Cut back in Spring once temperatures have warmed up and insects have emerged. You can cut it back sooner, like in Autumn if you prefer. But it is better to wait if you can. This is because many insects overwinter in dead foliage from the previous season. So, if you want to help your local beneficial insect population, let the grass stand until Spring.
How to Establish Purpletop from Seed
To germinate Purpletop Seed in pots, plant seed 1/8″ deep (3 mm). Then set the pots outside in the winter. This is called winter sowing, and is a very effective way to stratify your seed. A short video describing how I wintersow most of my seeds is here.
We have ordered a variety of native flower seeds from Everwilde Farms, which you can order right from Amazon through our link on our RECOMMENDED PRODUCTS PAGE. (We may earn a small commission when you purchase through our links, at no cost to you. This helps support our website.)
Direct Sowing Purpletop
For direct sowing Purpletop, you just need to scatter seed on a cleared site in late Fall. Rake the dirt a little bit (6 mm) with a metal rake. You really can just get on your knees and extend the rake out to the soil, then just drag it back and forth. The weight of the rake will sufficiently stir up the soil. Then, scatter the seed. Finally, just walk over it.
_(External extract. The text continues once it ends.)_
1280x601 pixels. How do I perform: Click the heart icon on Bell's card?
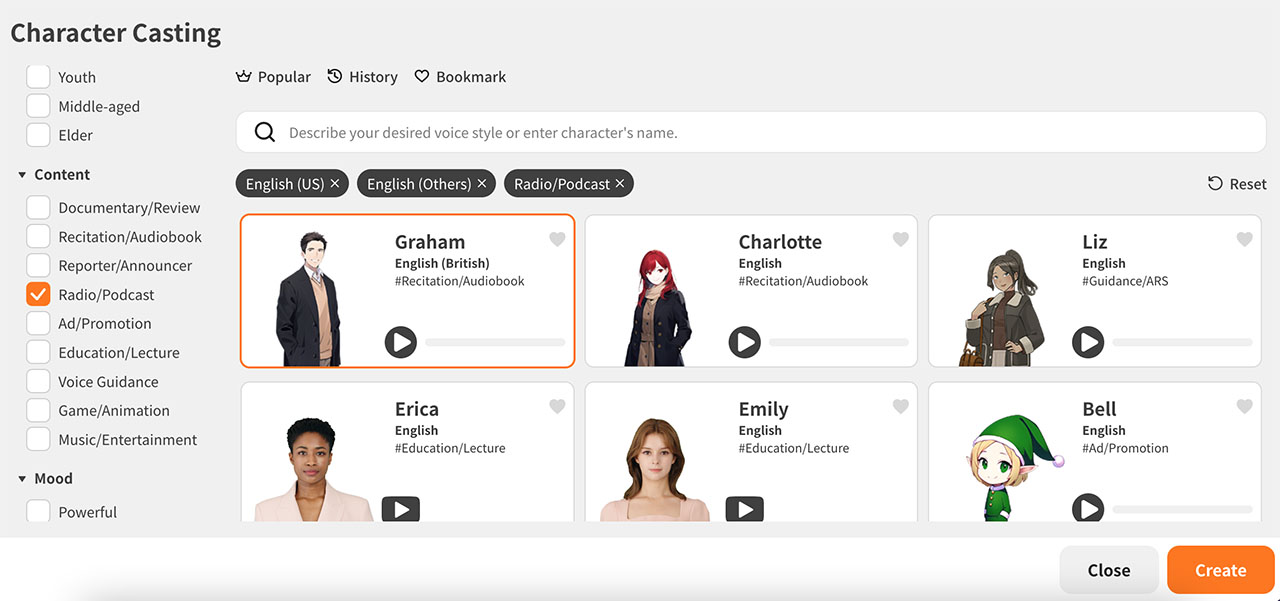[x=1244, y=406]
Below is a short video showing me winter sow some purpletop in pots from a couple of years ago. But is shows all the steps you need to do.
Garden Uses for Purpletop
This grass is very showy when planted en mass. If you have the space and grow a large number of Purpletop, or even just a tight cluster you can be treated to the beautiful purple hue in early Fall. But, if you just need a rugged grass to stabilize a slope, or help manage erosion this is a good choice.
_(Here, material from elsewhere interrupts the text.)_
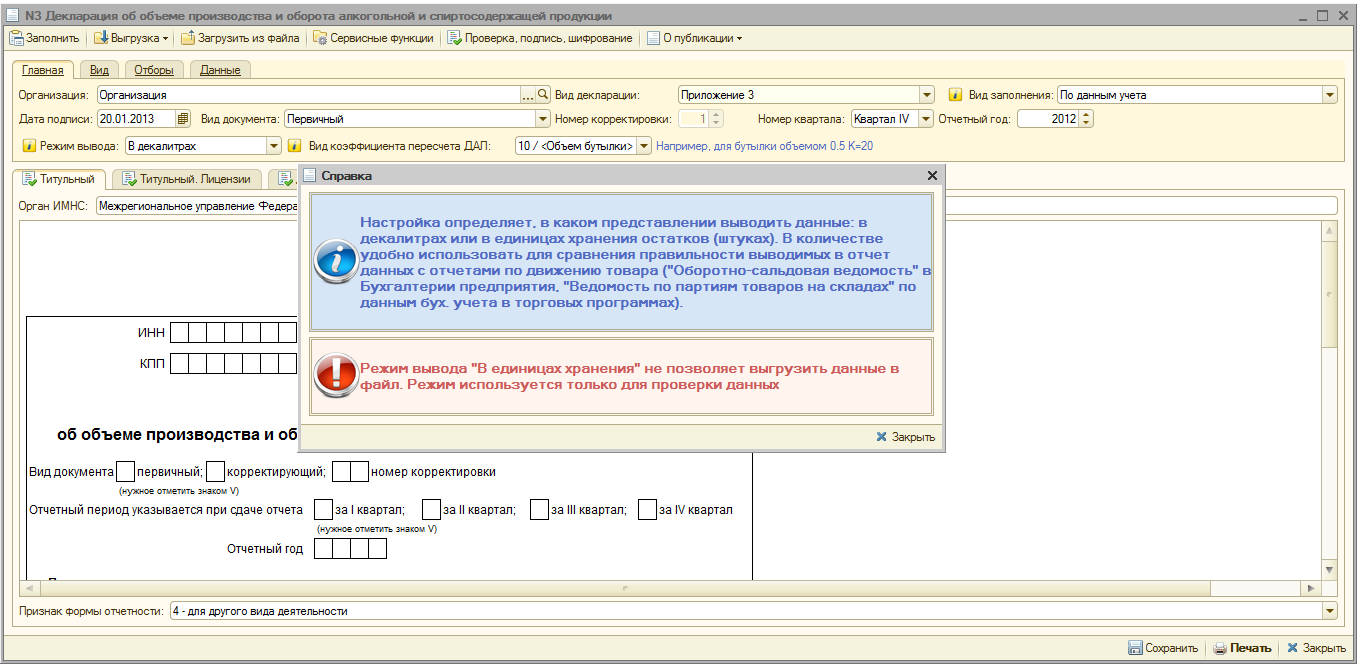This screenshot has width=1362, height=670.
Task: Open the Выгрузка toolbar menu
Action: [x=131, y=38]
I have a small cluster/colony of plants growing in our backyard micro-prairie. I will be adding more plants through direct sowing this fall. The purpletop helps add cover for wildlife throughout the winter. And the seeds provide food for birds and other animals. Click on the image below to learn how to make your own Backyard Micro-Prairie!
A number of Skipper moth caterpillars feed on the foliage of Purpletop, as well as several other species of insect. Birds will eat the seeds. Additionally other small animals can use the grass as cover.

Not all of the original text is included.